Reliability-based design in rock engineering: Application of Bayesian regression methods to rock strength data

Abstract Reliability-based design (RBD) is being adopted by geotechnical design codes worldwide, and it is therefore necessary that rock engineering practice evolves to embrace RBD. This paper examines the Hoek-Brown (H B) strength criterion within the RBD framework, and presents three distinct analyses using a Bayesian approach. Firstly, a compilation of intact compressive strength test data for six rock types is used to examine uncertainty and variability in the estimated H B parameters m and σ c , and corresponding predicted axial strength. The results suggest that within- and between-rock type variabilities are so large that these parameters need to be determined from rock testing campaigns, rather than reference values being used.

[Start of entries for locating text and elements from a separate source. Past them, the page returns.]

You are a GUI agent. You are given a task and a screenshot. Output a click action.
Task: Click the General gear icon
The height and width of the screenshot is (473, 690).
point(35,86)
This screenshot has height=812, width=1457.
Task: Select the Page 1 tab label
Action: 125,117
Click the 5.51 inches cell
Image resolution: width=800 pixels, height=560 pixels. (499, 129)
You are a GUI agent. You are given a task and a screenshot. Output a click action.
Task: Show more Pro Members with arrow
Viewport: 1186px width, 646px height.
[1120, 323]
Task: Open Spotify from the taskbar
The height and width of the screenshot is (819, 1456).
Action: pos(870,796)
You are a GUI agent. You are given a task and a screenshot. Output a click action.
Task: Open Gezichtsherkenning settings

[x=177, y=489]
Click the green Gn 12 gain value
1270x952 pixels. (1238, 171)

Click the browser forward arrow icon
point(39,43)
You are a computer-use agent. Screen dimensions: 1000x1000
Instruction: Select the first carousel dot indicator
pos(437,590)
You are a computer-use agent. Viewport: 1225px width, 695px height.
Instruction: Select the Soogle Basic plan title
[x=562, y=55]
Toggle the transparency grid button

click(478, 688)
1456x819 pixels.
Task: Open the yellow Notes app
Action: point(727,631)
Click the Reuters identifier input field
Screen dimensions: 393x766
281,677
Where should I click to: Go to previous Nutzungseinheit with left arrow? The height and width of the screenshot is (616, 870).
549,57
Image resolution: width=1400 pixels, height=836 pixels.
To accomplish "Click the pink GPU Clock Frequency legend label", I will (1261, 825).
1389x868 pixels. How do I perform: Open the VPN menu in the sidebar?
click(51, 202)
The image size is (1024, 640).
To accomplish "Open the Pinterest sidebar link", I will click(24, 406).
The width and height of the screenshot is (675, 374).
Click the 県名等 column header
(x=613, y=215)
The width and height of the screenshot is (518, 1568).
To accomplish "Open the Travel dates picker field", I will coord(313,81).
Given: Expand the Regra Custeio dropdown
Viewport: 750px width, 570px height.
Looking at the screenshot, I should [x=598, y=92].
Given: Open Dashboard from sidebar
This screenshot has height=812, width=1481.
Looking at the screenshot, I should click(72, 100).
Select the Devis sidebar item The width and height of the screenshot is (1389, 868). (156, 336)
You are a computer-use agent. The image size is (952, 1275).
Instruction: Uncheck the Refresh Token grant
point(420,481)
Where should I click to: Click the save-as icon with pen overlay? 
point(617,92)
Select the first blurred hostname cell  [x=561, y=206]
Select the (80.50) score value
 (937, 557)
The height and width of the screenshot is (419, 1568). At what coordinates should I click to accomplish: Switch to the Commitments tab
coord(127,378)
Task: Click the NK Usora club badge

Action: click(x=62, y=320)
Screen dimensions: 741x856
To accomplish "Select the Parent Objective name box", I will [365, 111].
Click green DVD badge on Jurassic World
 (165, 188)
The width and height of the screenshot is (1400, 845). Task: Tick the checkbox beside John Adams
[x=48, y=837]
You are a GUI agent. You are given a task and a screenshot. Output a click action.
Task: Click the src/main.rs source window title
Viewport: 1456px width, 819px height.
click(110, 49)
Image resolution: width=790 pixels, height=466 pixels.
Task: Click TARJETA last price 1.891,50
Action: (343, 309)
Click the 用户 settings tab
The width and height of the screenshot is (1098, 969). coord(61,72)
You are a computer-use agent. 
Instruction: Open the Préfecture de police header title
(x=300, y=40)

The second analysis uses an extensive set of compressive and tensile (both direct and indirect) strength data for a granodiorite, together with a new Bayesian regression model, to develop joint probability distributions of m and σ c suitable for use in RBD. This analysis also shows how compressive and indirect tensile strength data may be robustly used to fit an H B criterion. The third analysis uses the granodiorite data to investigate the important matter of developing characteristic strength criteria. Using definitions from Eurocode 7, a formal Bayesian interpretation of characteristic strength is proposed and used to analyse strength data to generate a characteristic criterion. These criteria are presented in terms of characteristic parameters m k and σ ck , the values of which are shown to depend on the testing regime used to obtain the strength data. The paper confirms that careful use of appropriate Bayesian statistical analysis allows the H B criterion to be brought within the framework of RBD. It also reveals that testing guidelines such as the International Society for Rock Mechanics and Rock Engineering (ISRM) suggested methods will require modification in order to support RBD. Importantly, the need to fully understand the implications of uncertainty in nonlinear strength criteria is identified.